We didn’t voice it but we knew there were also bears around. The black bears that inhabit the Appalachians are typically shy and elusive. They are not known to be aggressive. But I felt vulnerable anyway. I was very aware, at that moment, of being a small creature in a place I was not adapted to. My eyes were nearly useless in the dark. My ears and nose, laughable. No fur, armor, claws, or sharp teeth. I stumbled on the unfamiliar trail.
But we adjusted, gradually, as we moved through the dark woods. I found I could rely on my feet to feel the ground and tell me about the terrain — its texture, slope, grip, and temperature — even when I couldn’t see it well. Sounds and smells told me about branches, leaves, rocks, water, and animals nearby. Where my eyes fell short my other senses helped to fill in, giving me a fuller picture of the space around me. They “extended” my peripheral vision. For the first time I began to appreciate the ways that my hearing, smell, and touch inform my eyesight. They do an awful lot more than I’d realized.

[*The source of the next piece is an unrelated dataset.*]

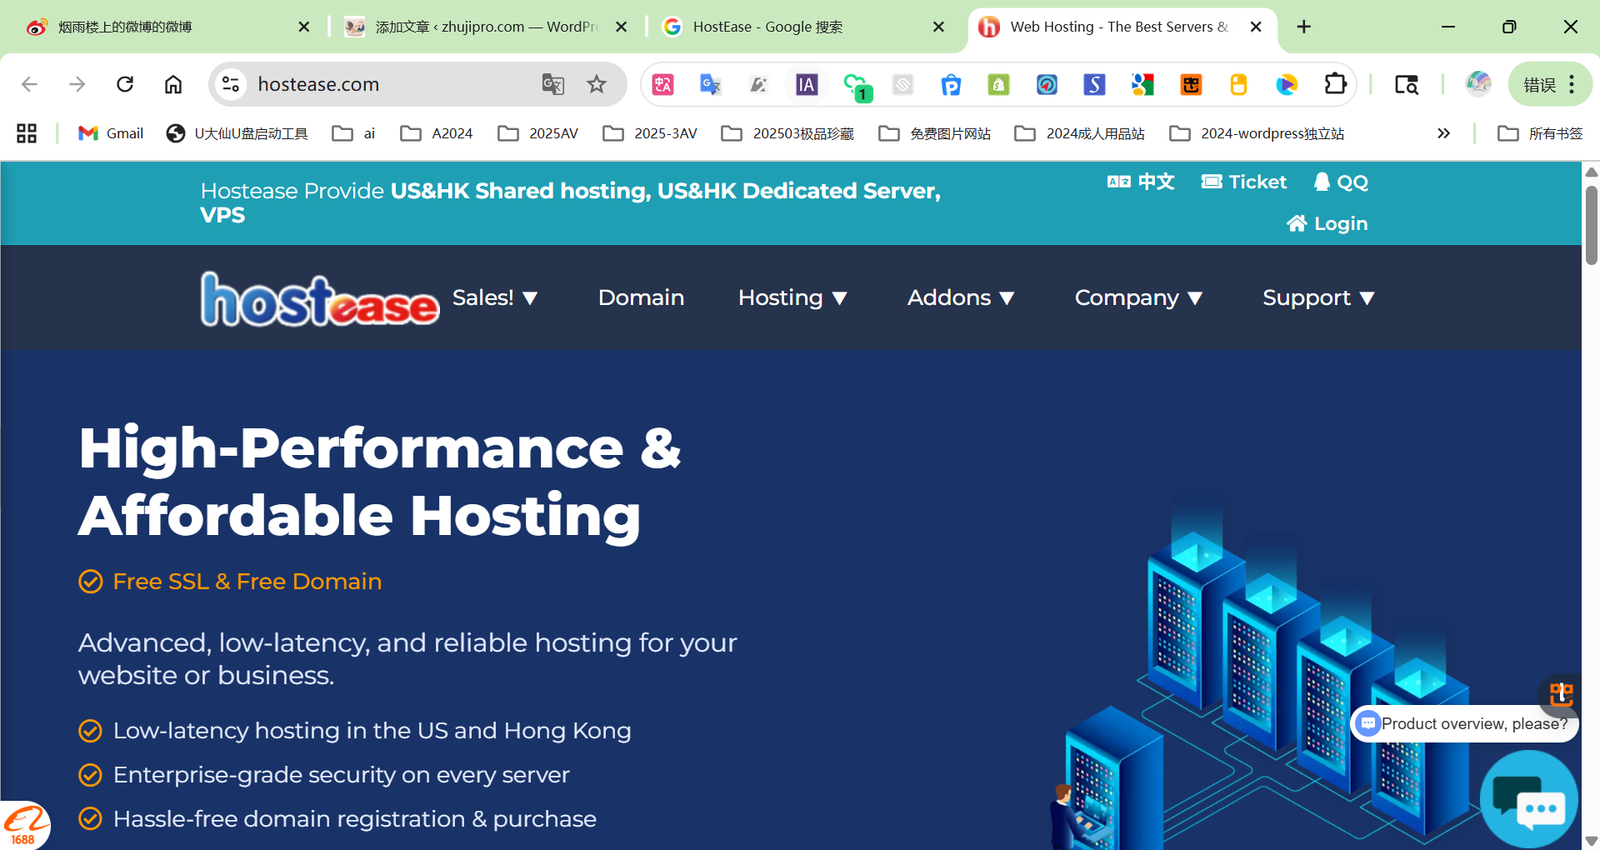Open the live chat bubble icon
The height and width of the screenshot is (850, 1600).
1529,799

Eventually, we reached an overlook: an outcrop that formed a “balcony” on the precipice of a steep drop-off. A sea of trees and fields — the Shenandoah Valley — stretched out a thousand feet below. The sky was a blue-black dome above it all. I felt the cool humidity of the night air against my skin. I felt a hush that gathered in the open air. I felt an odd sense of remote invisibility, as though I were a part of the sky itself, watching the valley below where all my fellow humans slept, packed away in their tiny boxes.
I’d somehow slipped through a hidden doorway to a margin outside humanity. The towns below looked so tiny and distant and maybe trivial. The people went their diurnal way, following the threaded roads between their boxy dens in the glaring sunlight, switching themselves off as night fell and the lights in their houses went out, one by one. A galaxy of fireflies on the valley floor.
I felt, for a few moments, that there was some bigger picture I could glimpse here, that I could somehow inhabit all the space around and outside our human world. Maybe I could see more than just our tiny sliver. The mountains, the heights, the sky, and maybe beyond.
We all lingered there, silent.
Eventually we snapped out of our trance, and grew tired. We started to walk back. But I had a lingering feeling. Part of me wanted to stay. I wanted to try and see more. The darkness that night hadn’t blinded me so much as it revealed all the things lost in the sun’s glare. I had a new appreciation for the mythological stories we’d translated in Latin class, the gods and humanity always striking deals, trying to surpass one another’s boundaries. I wanted to come to some understanding with the stars.
But I was bumping up against my own limits. I was also a diurnal creature. The little human-storage boxes down below served a purpose, and I needed to lay down in one soon. But it was nice to have had a glimpse of the margins, to see into the darkness at the edge of town, as Bruce Springsteen called it.